-- Ordem de trabalho 1 --
Responda com base no trecho selecionado:
(a) Com o que Evaristo relaciona os ossos dos nossos antepassados?
(b) Que recorte interseccional é mencionado?
(c) De que favela é ex-moradora a mulher a partir de cujo lugar de fala a escrita da pesquisa se move?
-- Ordem de trabalho 2 --
Indique se cada afirmação concorda com o trecho selecionado e cite as palavras que decidem a resposta:
(a) Os reflexos da colonialidade já não estão presentes no século XXI.
(b) A mulher a partir de cujo lugar de fala a escrita da pesquisa se move é professora da educação básica.
(c) A legitimação do poder de matar ainda está em vigor.
-- Ordem de trabalho 3 --
Prossiga o trecho selecionado sobre resistência e corpos negros a partir da última frase apresentada.

-- Trecho selecionado --
━━━━
Resistir é não aceitar a condição de invisível, pois, ao relacionar os ossos dos nossos antepassados com os mortos de hoje, Evaristo retrata a realidade do extermínio como se ainda estivessem escravizados. A legitimação do poder de matar é vigente, referendando a política de morte contra a vida dos corpos negros.

2. Viver é um ato de resistência

Os reflexos da colonialidade estão presentes no século XXI e, ao fazermos um recorte interseccional de gênero, raça e classe, percebemos o quanto o corpo negro dessa mulher, pobre, negra e favelada ainda sofre maior número de violências. A pesquisa traz a escrita que se move a partir de um lugar de fala de uma mulher, negra, professora da educação básica e ex-moradora da favela de Cidade de Deus. Ela agarrou-se à possibilidade de se profissionalizar para sobreviver em um país que não valoriza saberes plurais.
━━━━
-- Material de estudo --
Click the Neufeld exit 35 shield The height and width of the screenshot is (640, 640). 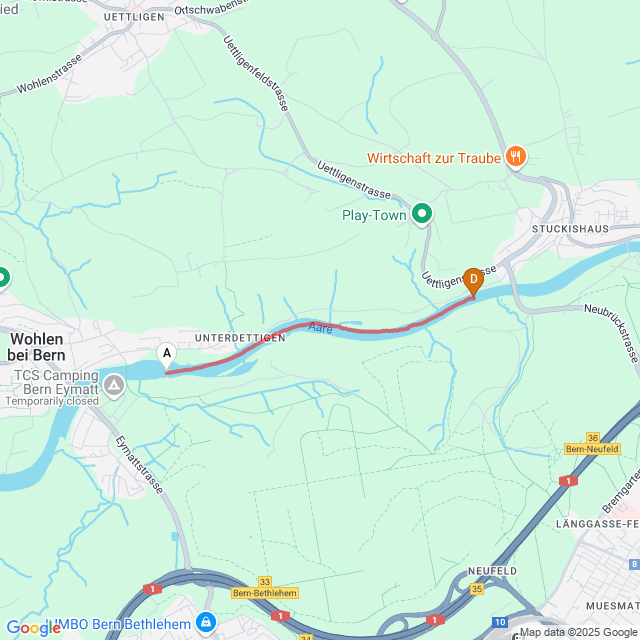477,589
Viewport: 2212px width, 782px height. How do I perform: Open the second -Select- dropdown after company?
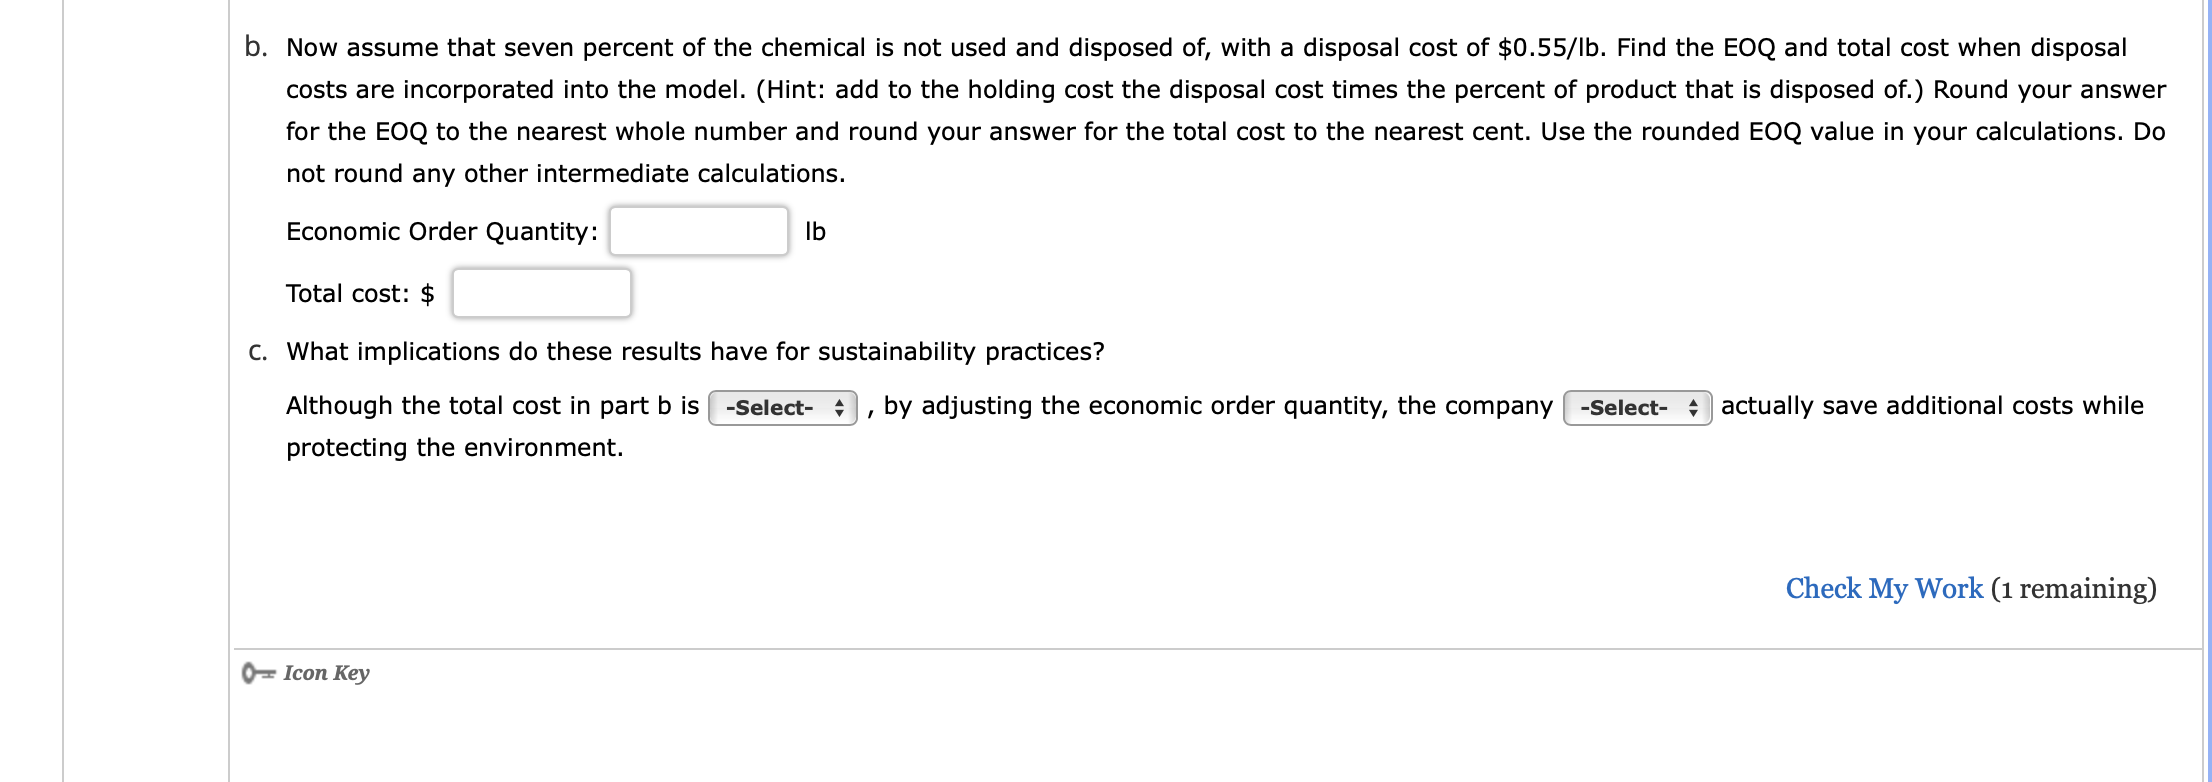click(1637, 407)
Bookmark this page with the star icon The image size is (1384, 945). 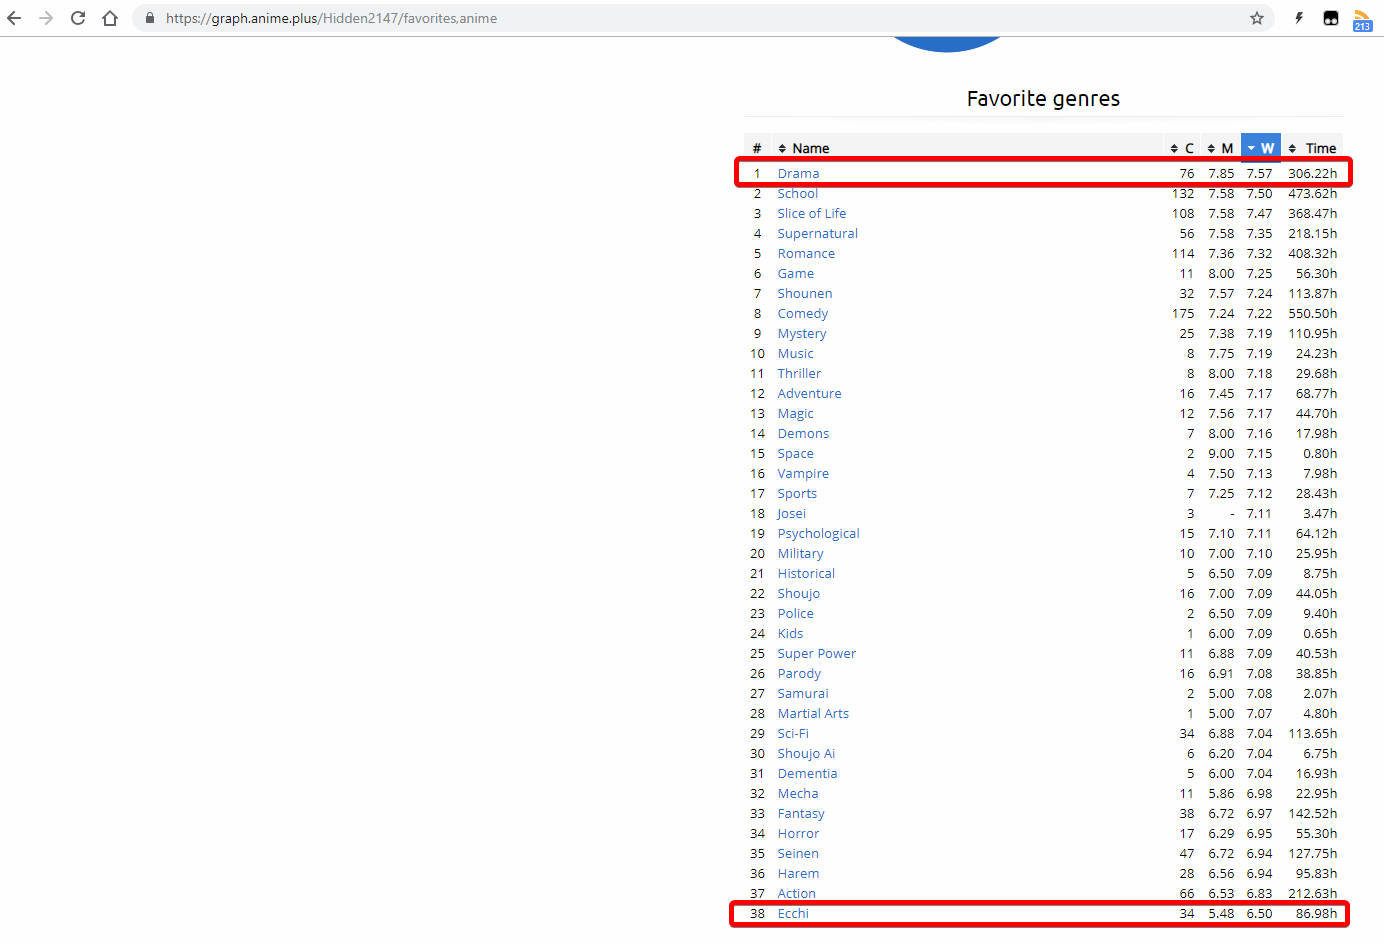(1257, 18)
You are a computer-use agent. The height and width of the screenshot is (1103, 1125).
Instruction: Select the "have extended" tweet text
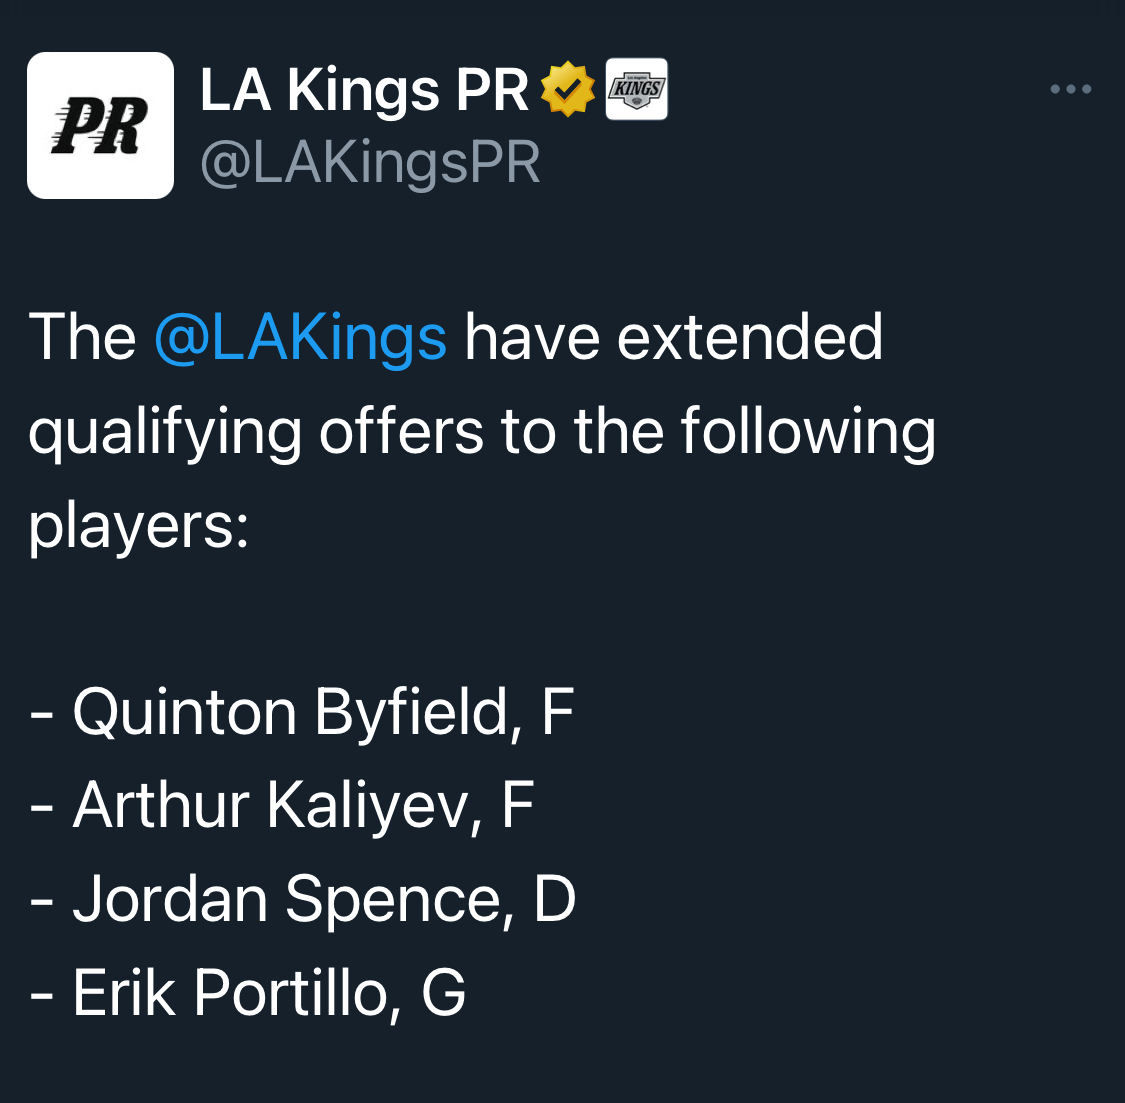click(674, 337)
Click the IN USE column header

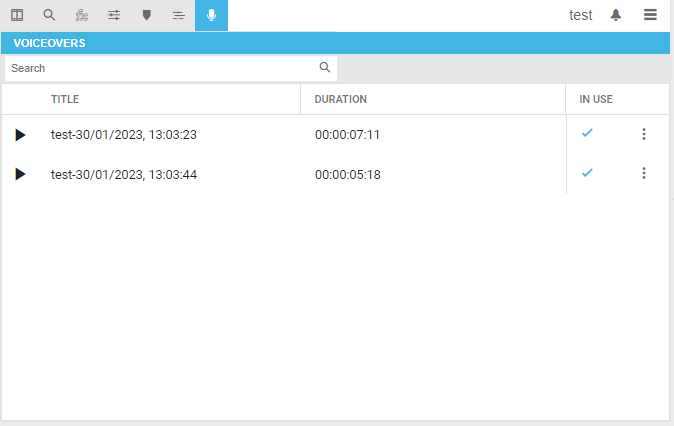596,99
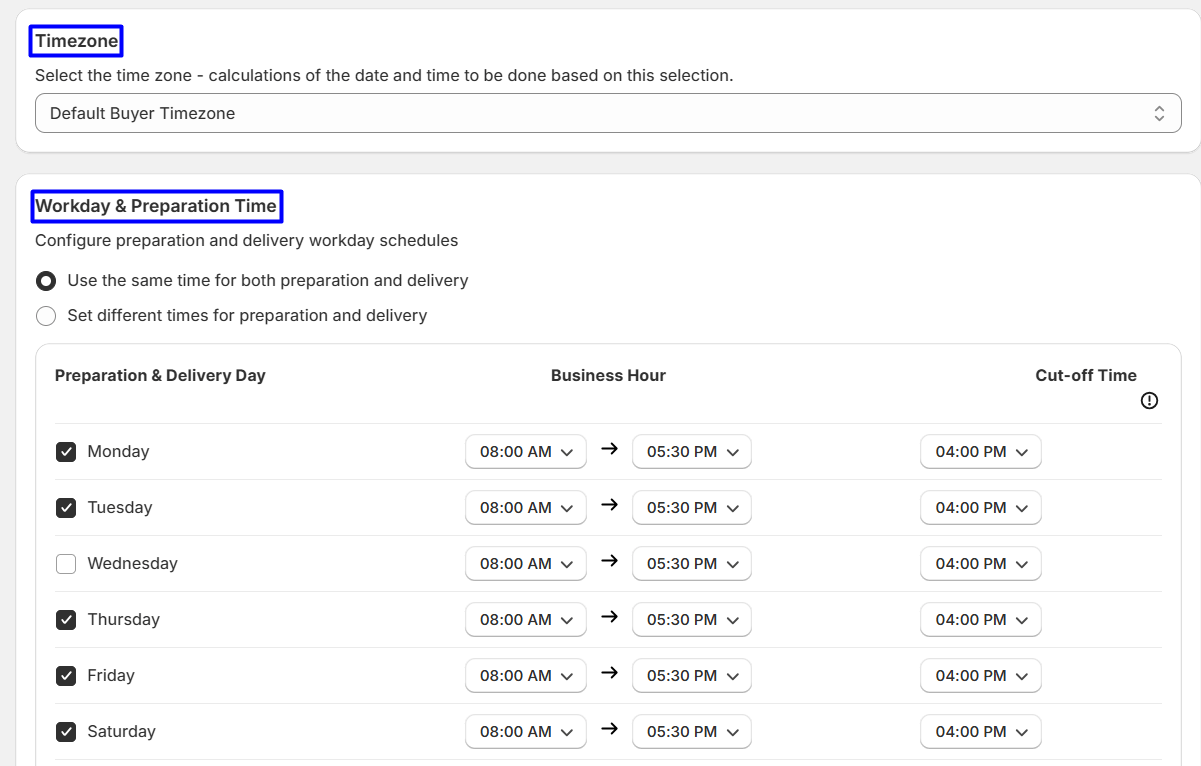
━━━━
-- Resultado da tarefa 1 --
(a) Com os mortos de hoje.
(b) Um recorte de gênero, raça e classe.
(c) Da favela de Cidade de Deus.

-- Resultado da tarefa 2 --
(a) Não: "Os reflexos da colonialidade estão presentes no século XXI".
(b) Sim: "uma mulher, negra, professora da educação básica".
(c) Sim: "A legitimação do poder de matar é vigente".

-- Resultado da tarefa 3 --
Após as eleições de 2018, com a política instaurada no Brasil, houve significativo retrocesso no que implica questões, como: políticas públicas de reparação das dívidas históricas que a sociedade brasileira tem com o povo negro, com permanente ataque às ações afirmativas previstas em legislações, além da produção de narrativas do atual governo e de seus apoiadores. Estes, além de invisibilizarem corpos negros, repercutem um discurso de ódio e exclusão. Apesar da decisão do Ministro Édson Fachin, do Supremo tribunal Federal, que proibiu a realização de operações policiais em favelas e morros do Rio de Janeiro, nos últimos meses, durante o período da pandemia do coronavírus, os registros de mortes de pessoas negras, de diferentes idades, não pararam de crescer. A proibição imposta, em caráter liminar, vigorou a partir de 5 de junho de 2020. Essa decisão judicial não teve efeitos práticos nesses espaços, pois corpos como os de Jenifer, João Pedro, Kathlen Romeu e outros viraram estatísticas, apesar do choro de dezenas de mães que perderam seus filhos, em extermínio público, sem o respeito ao Princípio da Dignidade da Pessoa Humana.

Nesse cenário, escrever esta dissertação foi enorme desafio, um profundo desarrumar de ideias. Conseguir transbordar palavras para o papel, com o olhar para essa realidade de violência e dor, fez-me perceber a importância da denúncia, seja em que esfera for. Sem sombra de dúvida, precisamos ampliar o grito por justiça. Neste texto que reflete a pesquisa realizada, optou-se pela alternância entre escrever na terceira e na primeira pessoas; não apenas se fala/escreve como observadora; mais que isto, é o registro de alguém que faz parte do que escreve e, ao olhar o outro, reconhece em si as experiências comuns. É um escreviver como exercício de memórias coletivas e individuais.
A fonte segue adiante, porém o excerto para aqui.